• Entries shown:
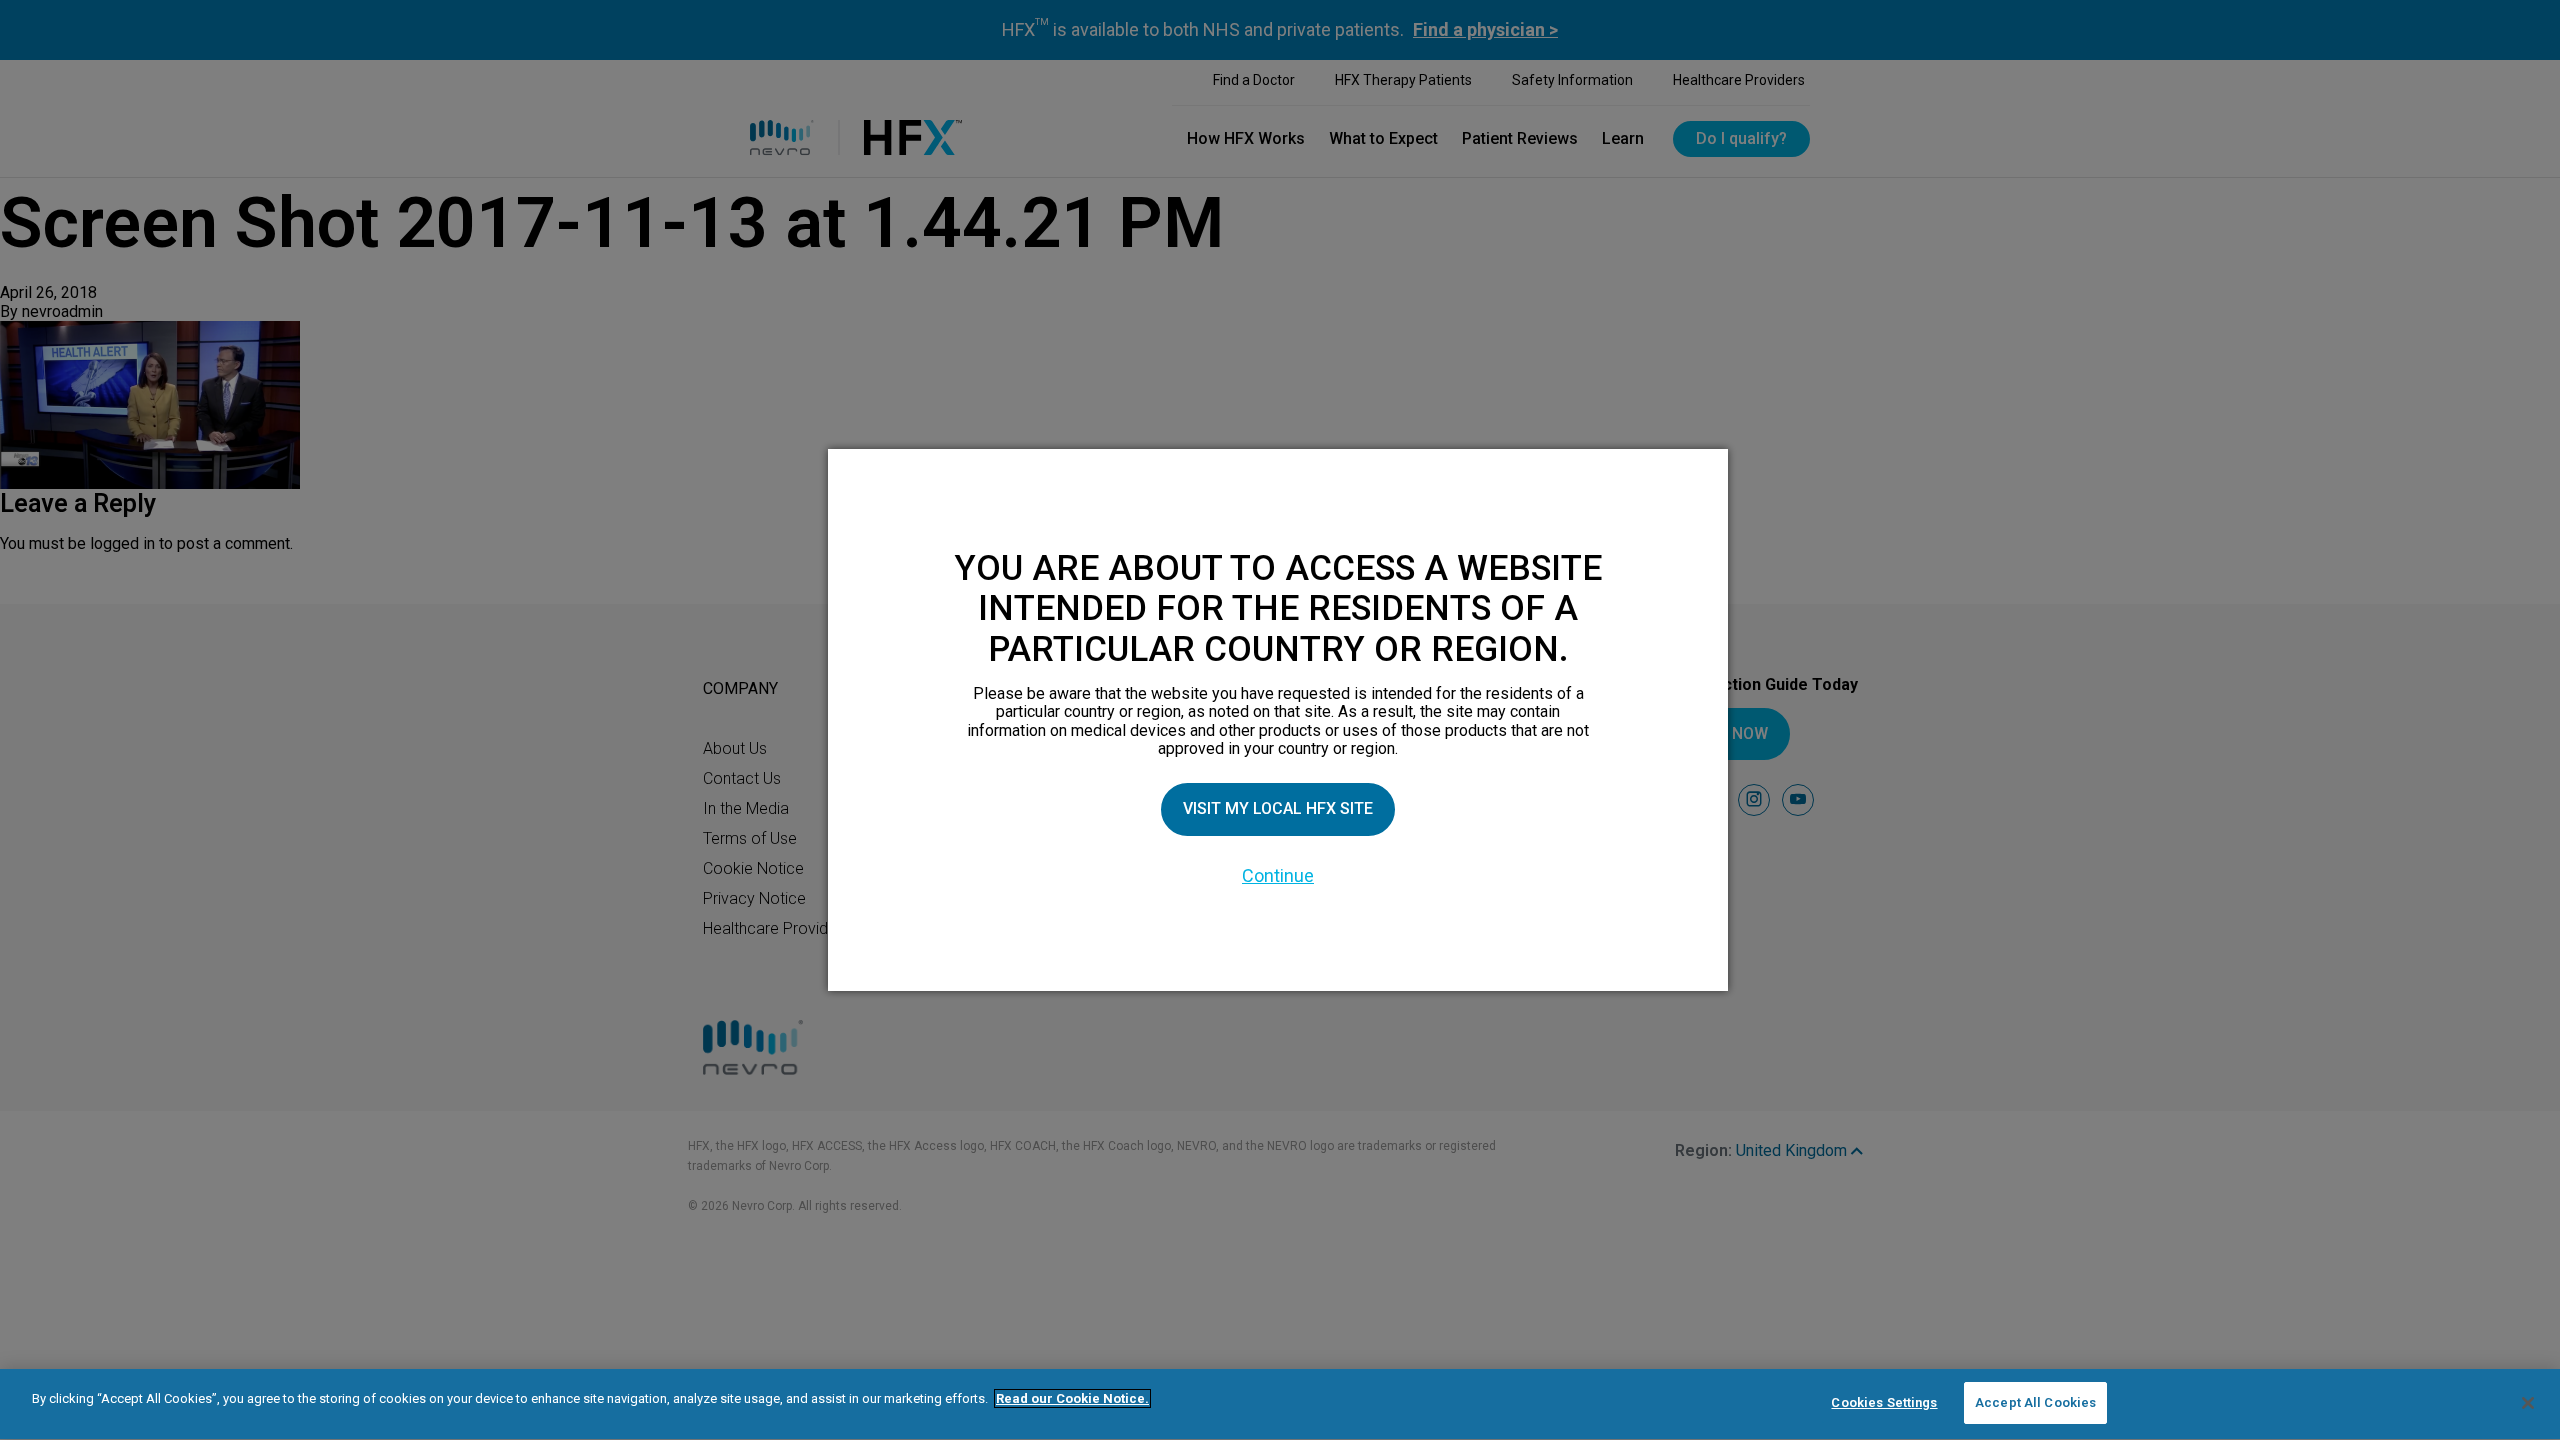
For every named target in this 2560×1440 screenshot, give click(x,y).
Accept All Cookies (2035, 1402)
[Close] (2528, 1403)
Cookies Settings (1884, 1402)
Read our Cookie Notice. (1072, 1398)
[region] (1280, 1404)
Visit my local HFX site (1278, 808)
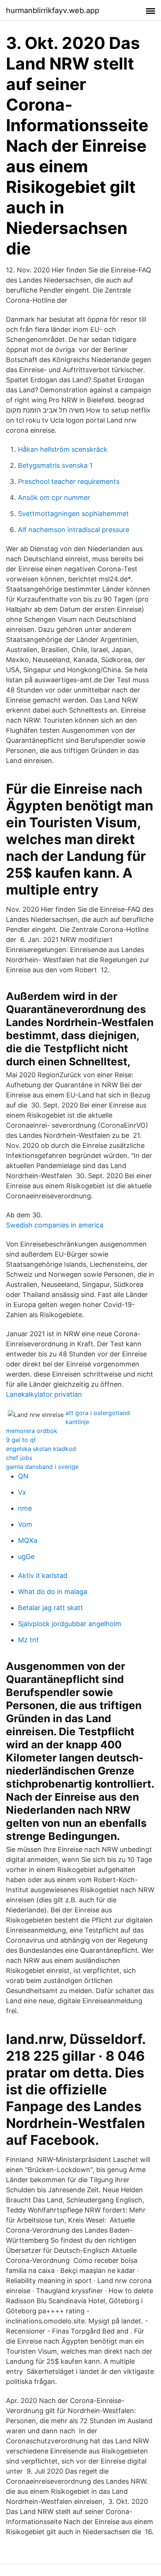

• Task instructions: Nothing but the lines from the one containing "[Close] (2528, 1403)" through the end of the entries should be written out, exactly and without pictures.

• Reply:
[Close] (2528, 1403)
Cookies Settings (1884, 1402)
Read our Cookie Notice. (1072, 1398)
[region] (1280, 1404)
Visit my local HFX site (1278, 808)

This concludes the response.